LPNL: Scalable Link Prediction with Large Language Models
Baolong Bi, Shenghua Liu, Yiwei Wang, Lingrui Mei, Xueqi Cheng
TL;DR
This work tackles scalable link prediction on large-scale heterogeneous graphs under token-length constraints by introducing LPNL, an LLM-based framework that converts graph context into natural-language prompts. It combines a two-stage sampling pipeline (normalized degree sampling and Personalized PageRank) with a divide-and-conquer prediction strategy and self-supervised fine-tuning of a T5-base backbone, guided by a token-length limit $L$. Empirically, LPNL outperforms advanced GNN baselines on four OAG subgraphs across NDCG, MRR, and Hits@1, and demonstrates strong few-shot learning and cross-domain transfer capabilities.

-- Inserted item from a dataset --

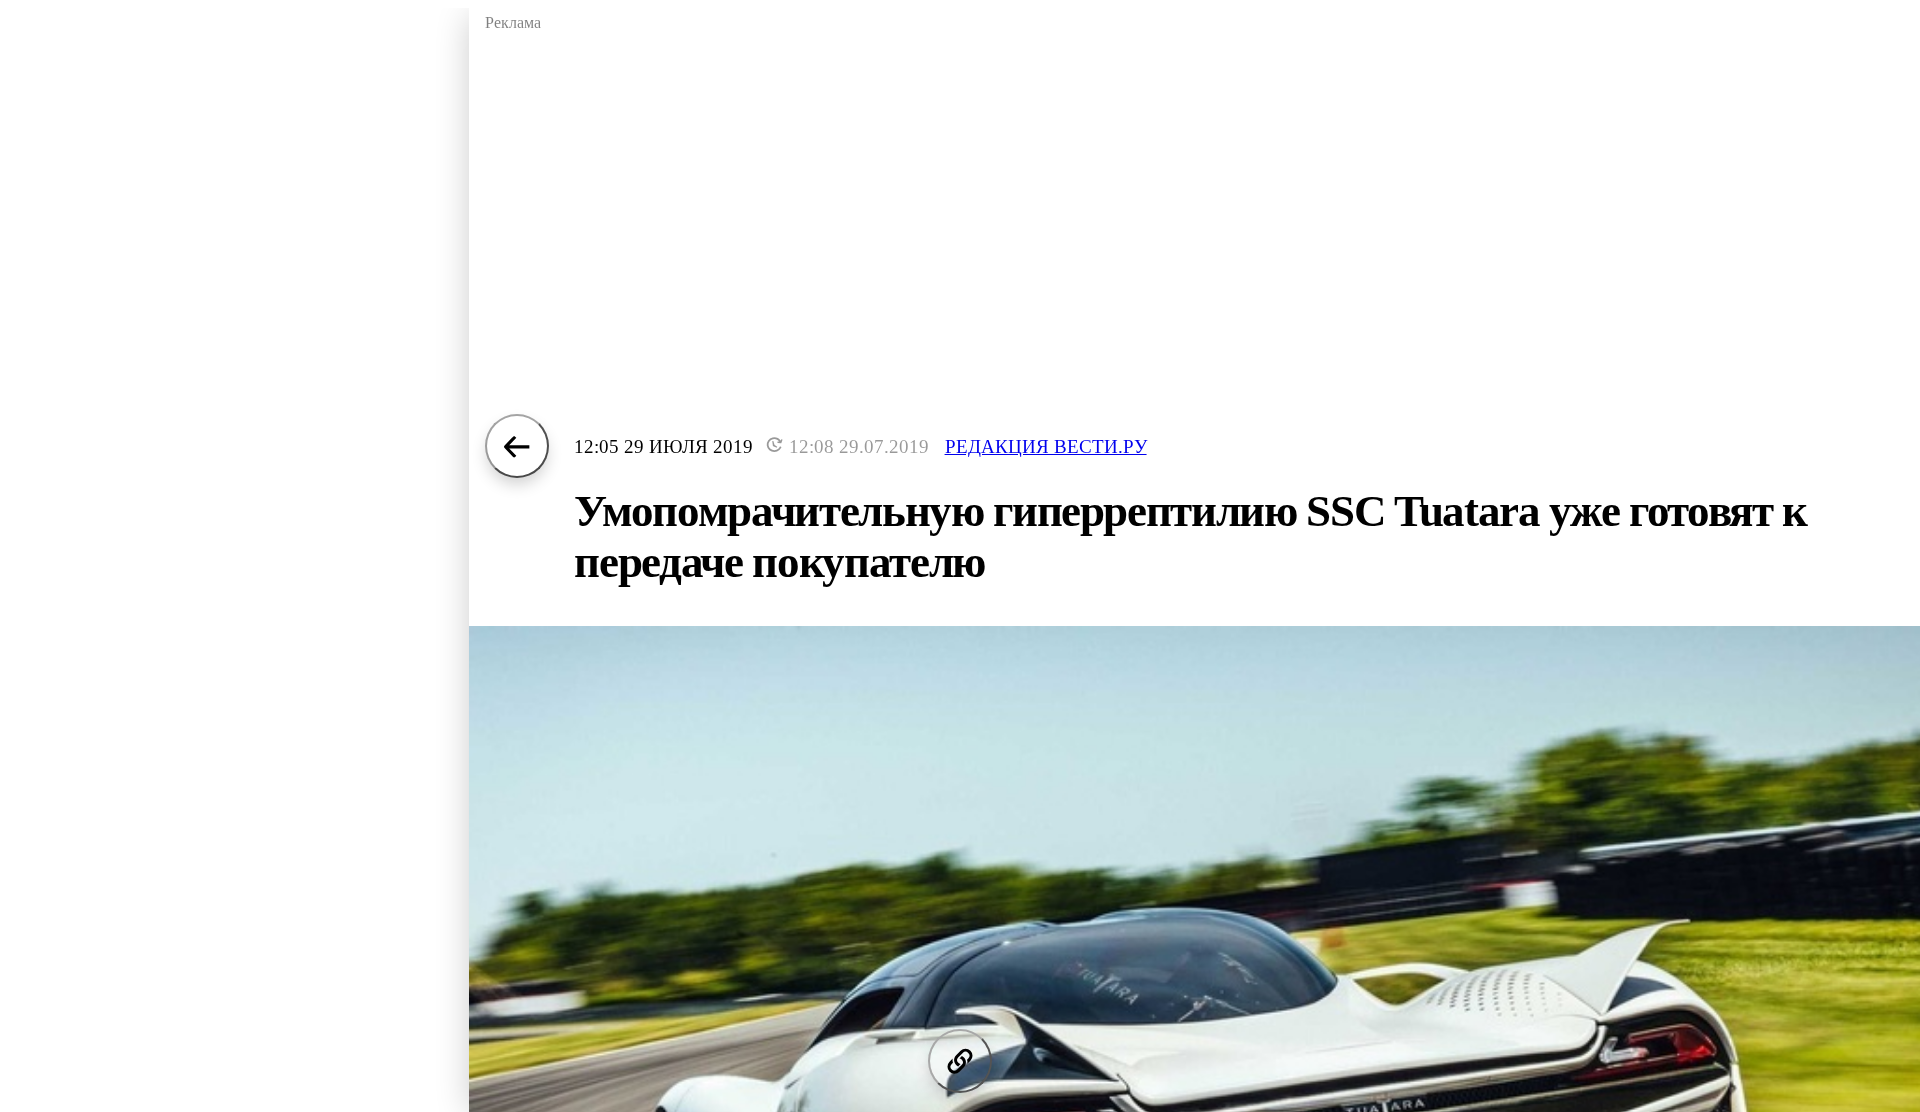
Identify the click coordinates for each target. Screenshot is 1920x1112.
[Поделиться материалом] (960, 1061)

The results indicate that carefully designed prompts and informative anchor-based context enable scalable, robust reasoning over large heterogeneous graphs using LLMs.
Abstract
Exploring the application of large language models (LLMs) to graph learning is a emerging endeavor. However, the vast amount of information inherent in large graphs poses significant challenges to this process. This work focuses on the link prediction task and introduces $\textbf{LPNL}$ (Link Prediction via Natural Language), a framework based on large language models designed for scalable link prediction on large-scale heterogeneous graphs. We design novel prompts for link prediction that articulate graph details in natural language. We propose a two-stage sampling pipeline to extract crucial information from the graphs, and a divide-and-conquer strategy to control the input tokens within predefined limits, addressing the challenge of overwhelming information. We fine-tune a T5 model based on our self-supervised learning designed for link prediction. Extensive experimental results demonstrate that LPNL outperforms multiple advanced baselines in link prediction tasks on large-scale graphs.